Und schon wieder kommt Weihnachten auf uns zu, wie immer unverhofft. Aber rechtzeitig haben wir Autorinnen und Autoren eingeladen, ihre Weihnachtsgeschichte aufzuschreiben. Es sind Geschichten über einen besonderen Abend, allein oder in Gesellschaft, über fröhliche Feiern und enttäuschte Erwartungen, unverhoffte Ereignisse und die immer gleichen Rituale.
Eine Begegnung zwischen einer Aushilfskraft in dunkelblauer Reichsbahneruniform und einem bekannten Schriftsteller im S-Bahnhof Alexanderplatz. Eine letzte Rettung mit der freiwilligen Feuerwehr an einem Sonntag im Advent. Josef in Handschellen und Maria mit Zwangsjacke beim Krippenspiel. Ein alkoholisiertes Christkind zu Besuch bei einer alleinstehenden Frau.

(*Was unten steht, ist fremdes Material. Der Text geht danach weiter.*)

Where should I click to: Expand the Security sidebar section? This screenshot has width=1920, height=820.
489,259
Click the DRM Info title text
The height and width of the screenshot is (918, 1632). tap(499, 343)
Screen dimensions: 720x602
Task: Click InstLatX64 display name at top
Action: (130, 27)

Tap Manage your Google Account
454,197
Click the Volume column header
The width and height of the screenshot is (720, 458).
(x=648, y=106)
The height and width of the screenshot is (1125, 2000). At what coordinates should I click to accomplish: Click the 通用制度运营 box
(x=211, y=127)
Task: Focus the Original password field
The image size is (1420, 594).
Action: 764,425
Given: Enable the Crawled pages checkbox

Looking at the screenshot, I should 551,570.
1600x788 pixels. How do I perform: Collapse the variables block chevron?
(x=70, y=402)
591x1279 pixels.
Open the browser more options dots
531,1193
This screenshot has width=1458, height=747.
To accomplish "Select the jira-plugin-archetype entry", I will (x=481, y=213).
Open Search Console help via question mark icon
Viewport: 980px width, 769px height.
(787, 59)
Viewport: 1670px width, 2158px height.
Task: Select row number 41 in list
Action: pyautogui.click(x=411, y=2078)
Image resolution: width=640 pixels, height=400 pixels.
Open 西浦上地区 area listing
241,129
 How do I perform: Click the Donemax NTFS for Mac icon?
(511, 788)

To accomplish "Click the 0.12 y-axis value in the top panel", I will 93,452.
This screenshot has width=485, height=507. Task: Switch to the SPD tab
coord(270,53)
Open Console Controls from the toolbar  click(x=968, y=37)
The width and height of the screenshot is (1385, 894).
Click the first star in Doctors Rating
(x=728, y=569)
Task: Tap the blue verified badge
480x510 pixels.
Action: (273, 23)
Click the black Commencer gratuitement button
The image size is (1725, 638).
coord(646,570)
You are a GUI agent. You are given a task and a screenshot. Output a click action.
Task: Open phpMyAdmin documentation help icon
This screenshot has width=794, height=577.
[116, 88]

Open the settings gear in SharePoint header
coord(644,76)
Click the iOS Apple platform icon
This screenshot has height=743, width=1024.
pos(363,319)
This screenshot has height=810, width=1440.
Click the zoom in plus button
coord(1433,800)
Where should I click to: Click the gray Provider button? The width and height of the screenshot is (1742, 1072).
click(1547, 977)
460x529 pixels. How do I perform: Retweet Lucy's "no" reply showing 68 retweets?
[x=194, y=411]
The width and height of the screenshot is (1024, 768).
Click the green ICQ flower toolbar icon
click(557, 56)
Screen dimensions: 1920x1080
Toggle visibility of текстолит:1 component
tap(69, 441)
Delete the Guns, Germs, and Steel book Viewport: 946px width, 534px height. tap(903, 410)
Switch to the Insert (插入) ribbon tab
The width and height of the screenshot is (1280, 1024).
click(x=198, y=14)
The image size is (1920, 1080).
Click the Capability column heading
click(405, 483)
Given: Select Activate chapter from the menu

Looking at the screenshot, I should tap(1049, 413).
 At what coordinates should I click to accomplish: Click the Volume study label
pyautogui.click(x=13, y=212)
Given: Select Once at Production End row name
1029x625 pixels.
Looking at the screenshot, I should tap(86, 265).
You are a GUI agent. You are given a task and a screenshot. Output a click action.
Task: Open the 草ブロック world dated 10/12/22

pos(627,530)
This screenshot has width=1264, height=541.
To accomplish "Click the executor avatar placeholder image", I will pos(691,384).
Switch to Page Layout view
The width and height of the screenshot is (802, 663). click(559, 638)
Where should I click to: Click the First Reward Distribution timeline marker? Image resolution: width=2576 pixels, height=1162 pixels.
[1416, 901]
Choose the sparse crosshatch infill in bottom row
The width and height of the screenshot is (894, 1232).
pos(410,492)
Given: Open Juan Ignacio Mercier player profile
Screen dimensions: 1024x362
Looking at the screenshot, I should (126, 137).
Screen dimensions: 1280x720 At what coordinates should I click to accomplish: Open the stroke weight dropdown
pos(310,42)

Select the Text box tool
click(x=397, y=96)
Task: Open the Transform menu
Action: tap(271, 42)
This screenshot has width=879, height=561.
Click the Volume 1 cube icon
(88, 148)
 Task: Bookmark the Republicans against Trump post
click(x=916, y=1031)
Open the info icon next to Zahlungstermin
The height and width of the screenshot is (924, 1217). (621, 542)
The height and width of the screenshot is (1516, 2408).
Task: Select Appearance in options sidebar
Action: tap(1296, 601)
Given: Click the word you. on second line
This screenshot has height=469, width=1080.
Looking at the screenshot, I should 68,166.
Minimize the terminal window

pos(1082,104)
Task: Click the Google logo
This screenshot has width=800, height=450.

Das gemeinsame Weihnachtsbaumschlagen von Kunden einer Volksbank mit verhängnisvollem Ausgang. Ein kleines deutsch-pakistanisches Mädchen schreibt eine Weihnachtsgeschichte.
Mit Erzählungen von Klaus Bittermann, Annett Gröschner, Sarah Khan, Andreas Maier, Sebastian Polmans, Alexander Osang, Annika Reich, Uwe Tellkamp, Hans-Ulrich Treichel, Ulf Erdmann Ziegler, Jenni Zylka und anderen.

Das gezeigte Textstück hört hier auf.